The vibrational spectrum of tetraethylorthotitanate (TET) has been assigned by using vibrational and structural data from the series Ti(OEt)_yCl_{4 − y} (y = 1 to 4), to distinguish between bands due to bridging and terminally coordinated ethoxide. EXAFS studies of the series showed an increase in association with increasing y, in agreement with previous cryoscopic measurements. IR bands in the spectrum of TET in the region 1300 to 800 cm⁻¹ have been assigned as follows: 850 and 885 cm⁻¹ , C–C stretch of bridging ethoxide; 910 and 919 cm⁻¹ , C–C stretch of terminal ethoxide; 1044 cm⁻¹, C–O stretch of bridging ethoxide; 995 and 1067 cm⁻¹, C–O stretch of terminal ethoxide; 1013 cm⁻¹, C–O stretch of both bridging and terminal ethoxide. Unresolved bands in the region 1100 to 1200 cm⁻¹ are assigned to in- and out-of-plane rocking modes of both bridging and terminal ethoxide. The assignment of the 885 and 1044 cm⁻¹ bands to bridging ethoxide has been confirmed by comparison of the Ti(OEt)₃(acac) and Ti(OEt)₂(acac)₂ spectra.

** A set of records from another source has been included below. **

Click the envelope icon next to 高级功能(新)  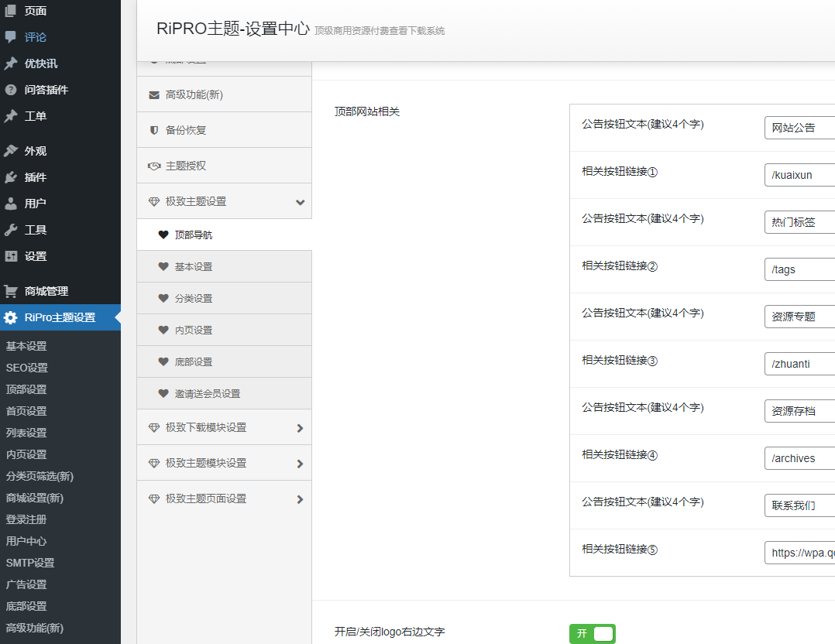coord(153,94)
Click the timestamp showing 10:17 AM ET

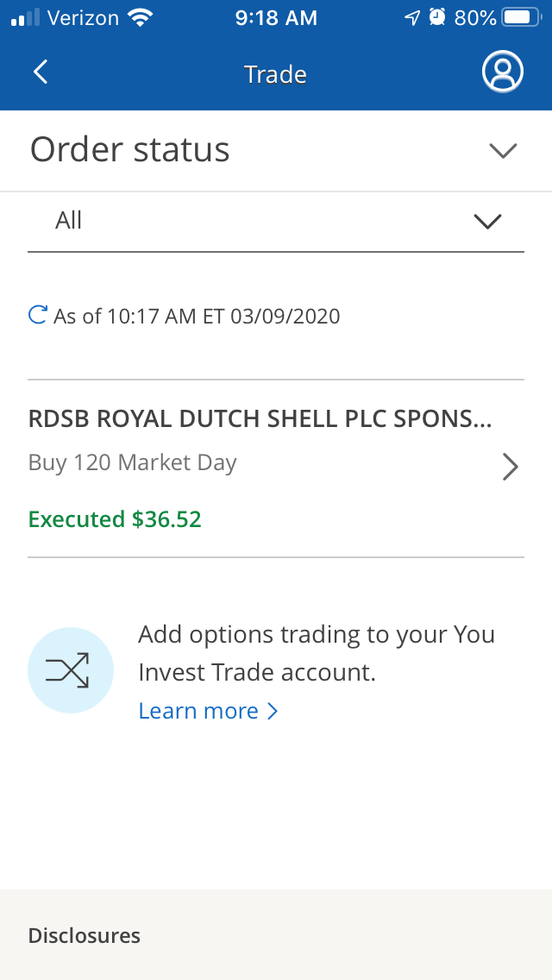click(x=198, y=316)
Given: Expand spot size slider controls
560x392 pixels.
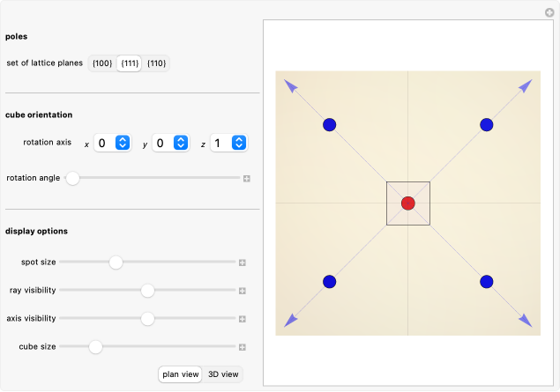Looking at the screenshot, I should (242, 263).
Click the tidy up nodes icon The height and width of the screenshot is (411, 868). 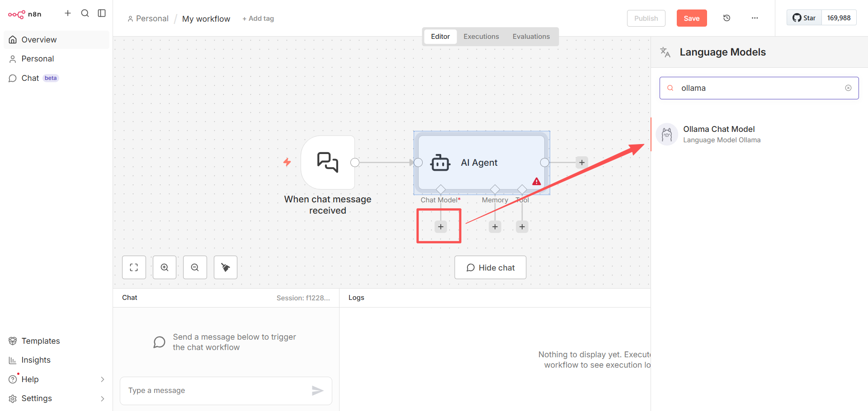[x=225, y=267]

The vibrational assignments of TET were used to investigate the alcohol exchange reaction between tetraisopropyltitanate (TPT) and EtOH by IR and Raman spectroscopy. Ligand exchange occurred quantitatively on reaction of TPT with one mol equivalent of EtOH, the resulting Ti(OPrⁱ)₃(OEt) being five-fold coordinated with bridging predominantly occurring through the ethoxide ligand. The second isopropoxide was also exchanged quantitatively with addition of EtOH but further exchange was slower, with the final isopropoxide remaining coordinated to the Ti(IV) site, even in an excess of EtOH.